The Nutrition North Canada Program still isn't working for Old Crow, the only Yukon community it serves, says Darius Elias.

The Nutrition North Canada Program still isn’t working for Old Crow, the only Yukon community it serves, says Darius Elias.

The MLA for Vuntut Gwitchin and interim leader of the territory’s Liberal party says eight months into the program, Old Crow residents are paying more than double for personal food orders shipped to the community.

The main change in the program, besides ditching the moniker Food Mail, was the switch from subsidizing the transportation of food to subsidizing the stores that carry the food, with a focus on more nutritional options, like produce and milk.

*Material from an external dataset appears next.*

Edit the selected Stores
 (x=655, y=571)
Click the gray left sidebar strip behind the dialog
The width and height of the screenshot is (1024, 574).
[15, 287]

For Old Crow, no Whitehorse suppliers stepped up, so the only store in the community, the Northern Store, headquartered in Winnipeg, has to do its best despite the extreme distance.

“Local shoppers are starting to see major price decreases on key nutritious food items,” said a November 22 news release from the company, noting four litres of milk dropped to $12.69 from $15.99.

As well, customers are buying 10 per cent more nutritious food, the release said.

But that isn’t making Elias any happier.

The switch from helping pay for transportation to helping pay for retail is “really having an impact on the family pocketbook,” he said in a news release. “(And it) ignores the reality of how food gets to Old Crow.”

Residents would prefer to shop in Whitehorse, where the variety and shelf-life is much better, than pick through the community store’s shipments from Winnipeg.

But shipping costs to get those Whitehorse orders to Old Crow, inflated with the price of fuel, often offset any potential savings.

“The Government of Canada would not get away with allowing the price of food to double in Whitehorse or Toronto, but it doesn’t seem very concerned that it has happened in Old Crow,” said Elias in his release. “If residents of Whitehorse were only able to shop at one store it would probably get some attention as well.”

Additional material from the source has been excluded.